Sometimes I relay to myself, in hindsight this probably was not the best decision, and other times I remember the sobering feeling of sobbing on a sidewalk corner feeling lost, all in place, in mind, and in time. The city has a beautiful ability to “[compress] all life, all races and breeds, into [such] a small island” that subdues the few, but strangely many, quips and whims the mind seems to have when it lurches at the possibility that perhaps “it is healthier to live in a community where, when a cornice falls, you feel the blow” and you feel important, rather than irrelevant, and pointless. But if the “price of [your] ambition is a life closer to death”, as Brian Doyle says, then perhaps there is joy to be had when living in the fast lane, that there’s a form of happiness that can be somehow successfully derived from its “forlornness or forsakenness”, by White’s terms. How awful it must be to not fully comprehend, to have to balance between the unreasonable destruction or fulfillment of an individual in such a stunning place that almost hand delivers “spiritual sustenance and maintenance of morale”.

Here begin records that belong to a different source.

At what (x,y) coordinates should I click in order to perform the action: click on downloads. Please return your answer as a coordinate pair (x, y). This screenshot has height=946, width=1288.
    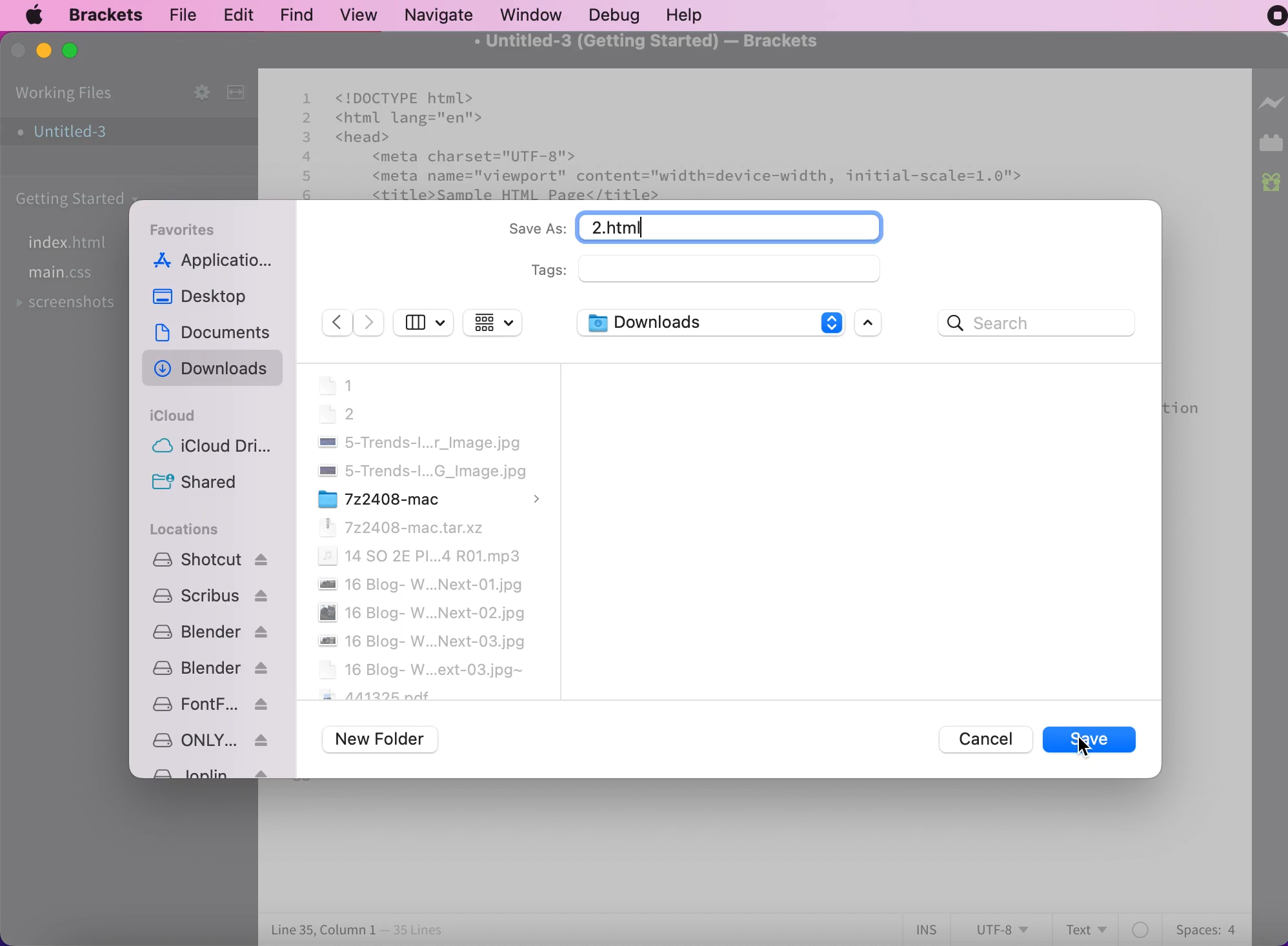
    Looking at the image, I should click on (708, 324).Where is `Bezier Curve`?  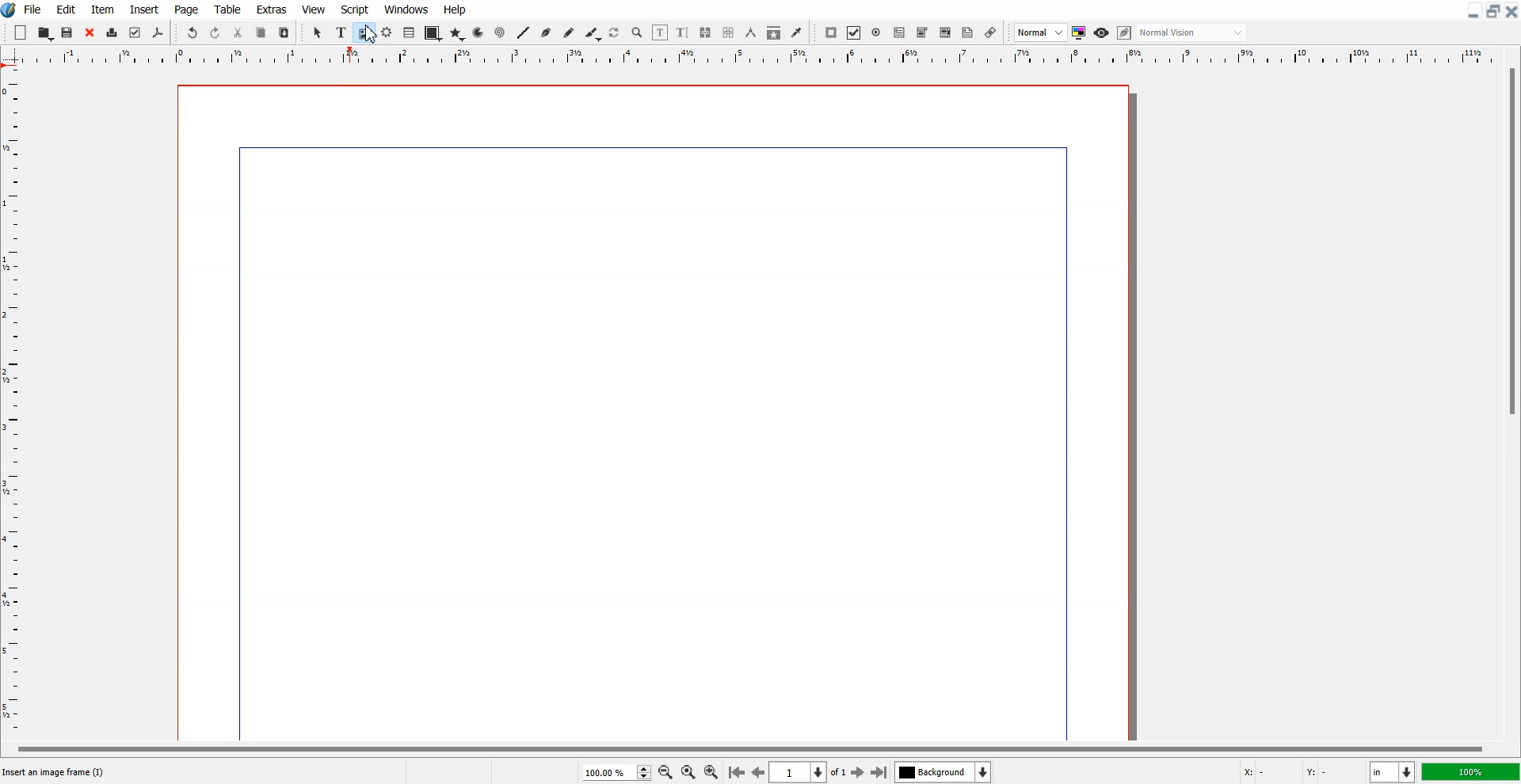 Bezier Curve is located at coordinates (546, 32).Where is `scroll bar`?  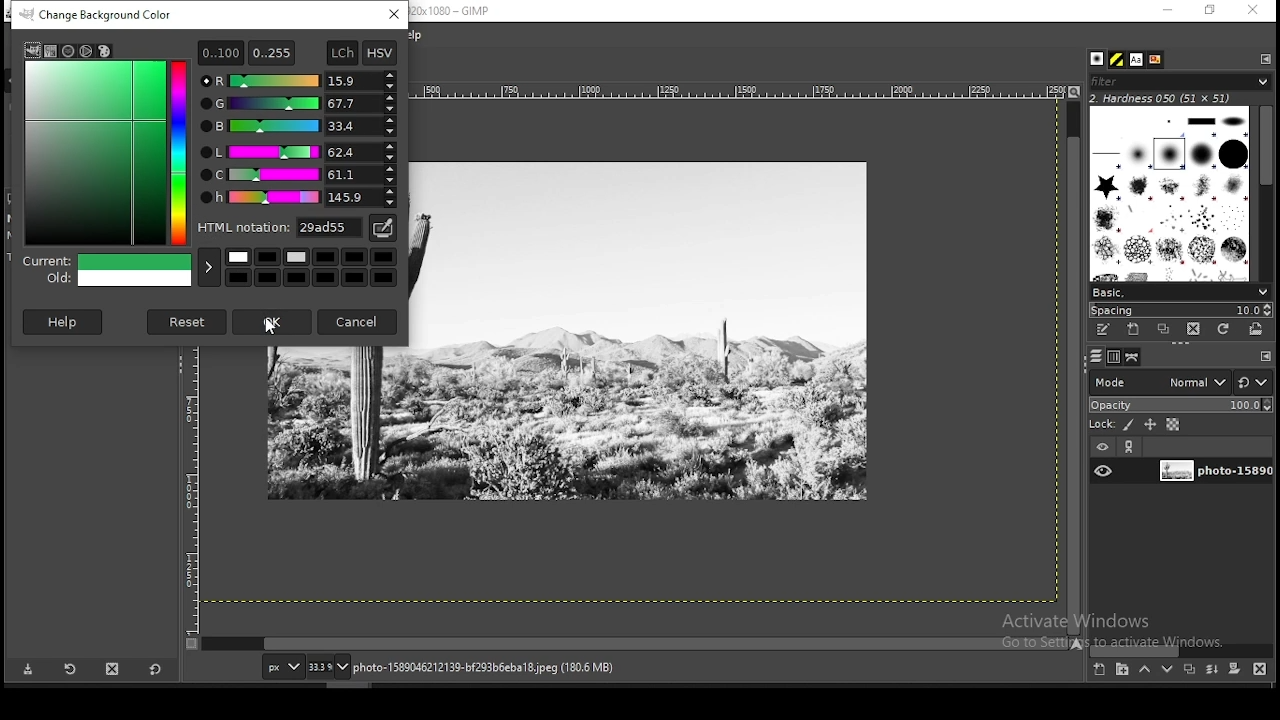
scroll bar is located at coordinates (1266, 191). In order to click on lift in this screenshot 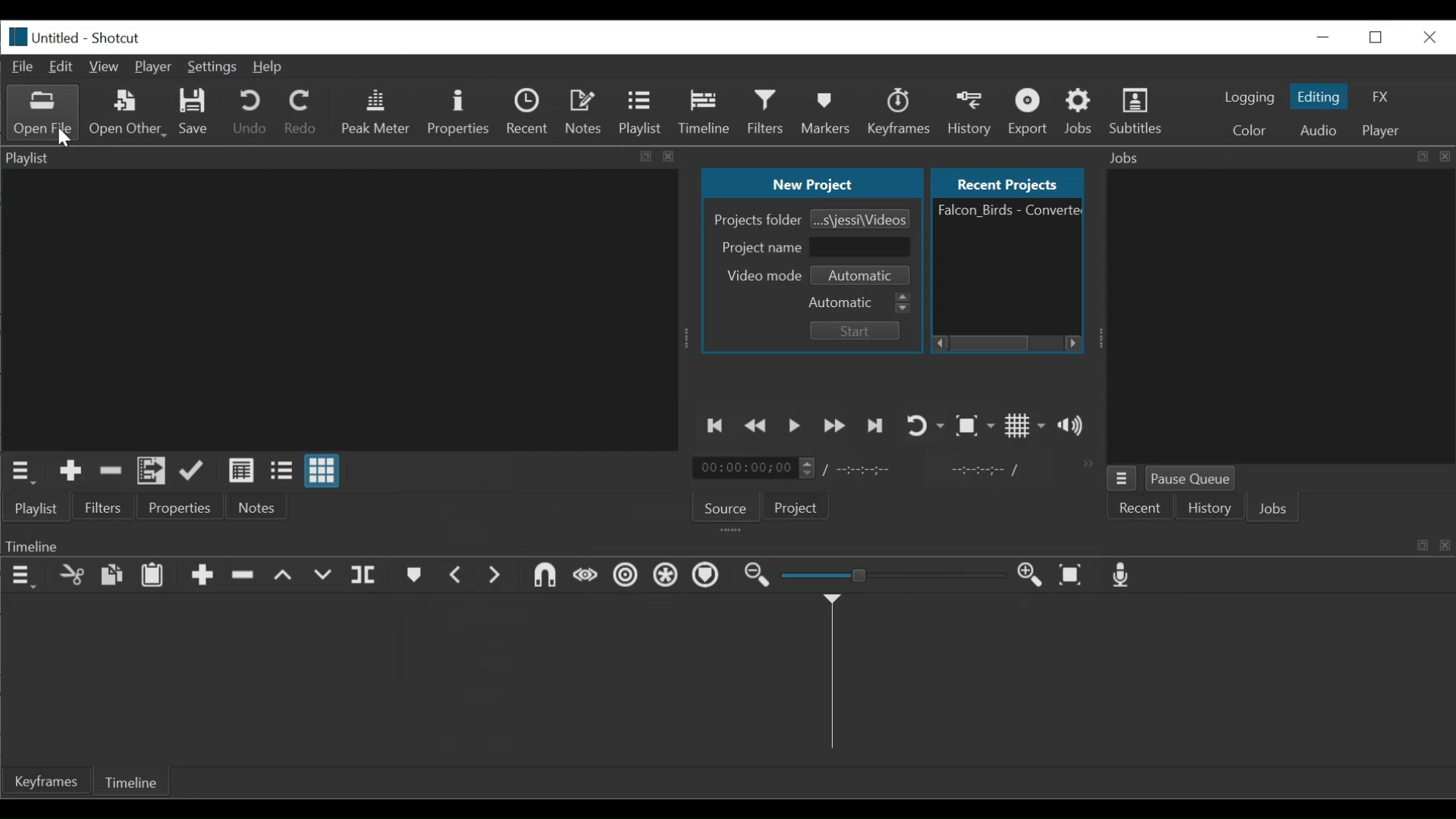, I will do `click(284, 576)`.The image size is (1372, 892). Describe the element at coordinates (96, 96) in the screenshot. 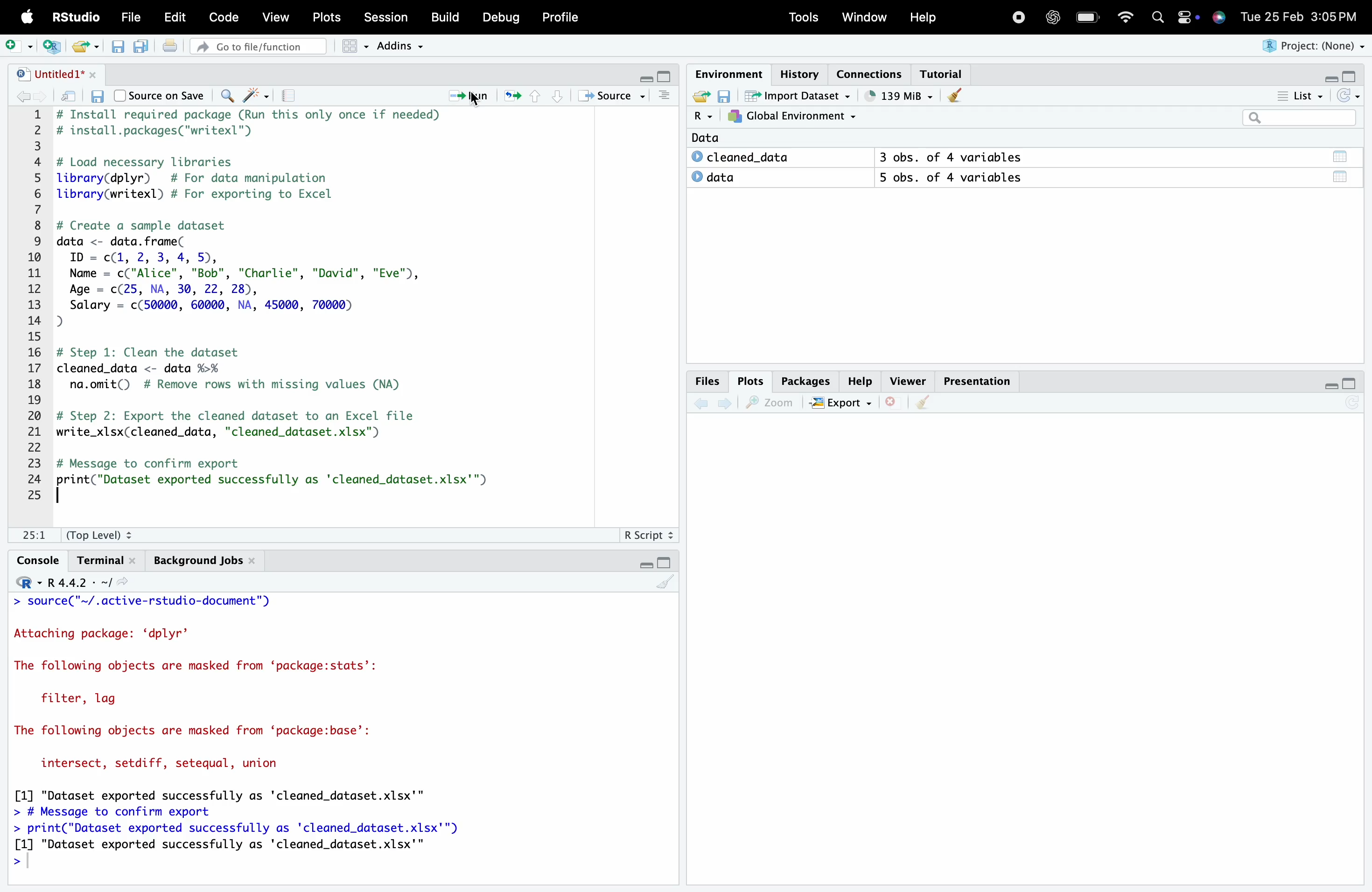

Dreams and desires are equivalent to each other: when deferred they have the uttermost potential to have our “hearts grow cold”, as Doyle says. Potential is the key word. Whether one wants a new job or another wants to go to a new place, there are risks, there are always risks. You quit your job. You sell your home. Human beings are so interesting; how is it a person can honestly be happy spending their precious “two billion heartbeats” living a life they are comfortable with changing on a dime? With the flick of a wrist, the thought of change plants itself in your head, it grows and suffers, taut for nutrition, and in sensing its thirst for the sun, blooms within your eyes with the target it originally had for you.

If deferred dreams dry in the sun only to float away in the wind, turning into specs of dust, then we must recognize that we are “utterly open with no one in the end”, as Doyle states, and to make our dreams an actuality, no matter where they may possibly take us, but it across the street, in a car, or on a plane. These actions will get a reaction, and that reaction is the insurance of “rejuvenation” so plentiful it will creep into the corners of your mind that hid away the childish urges to cater to your heart’s quirks, to whatever possibly allowed you to be happy instead of the ordinary humdrum that you fell accustomed into living.


The city is beautiful. It’s living, it is alive. It’s full of wonderful chances to ruin your life and sprout like a phoenix and start over once more. It wants to play with your heartstrings and make you forget about the “What Ifs” so that you know why the fascination can’t die, so that you too try to horribly fall into its chaotic humdrum only to realize that such a plight is impossible and unrealistic. Through that awareness, find yourself more fortunate than the ones around you that lack the same head; there is such a loveliness to the neglected thought that receives water again. There is such a joy that can arise from living a dream, not matter how extravagant.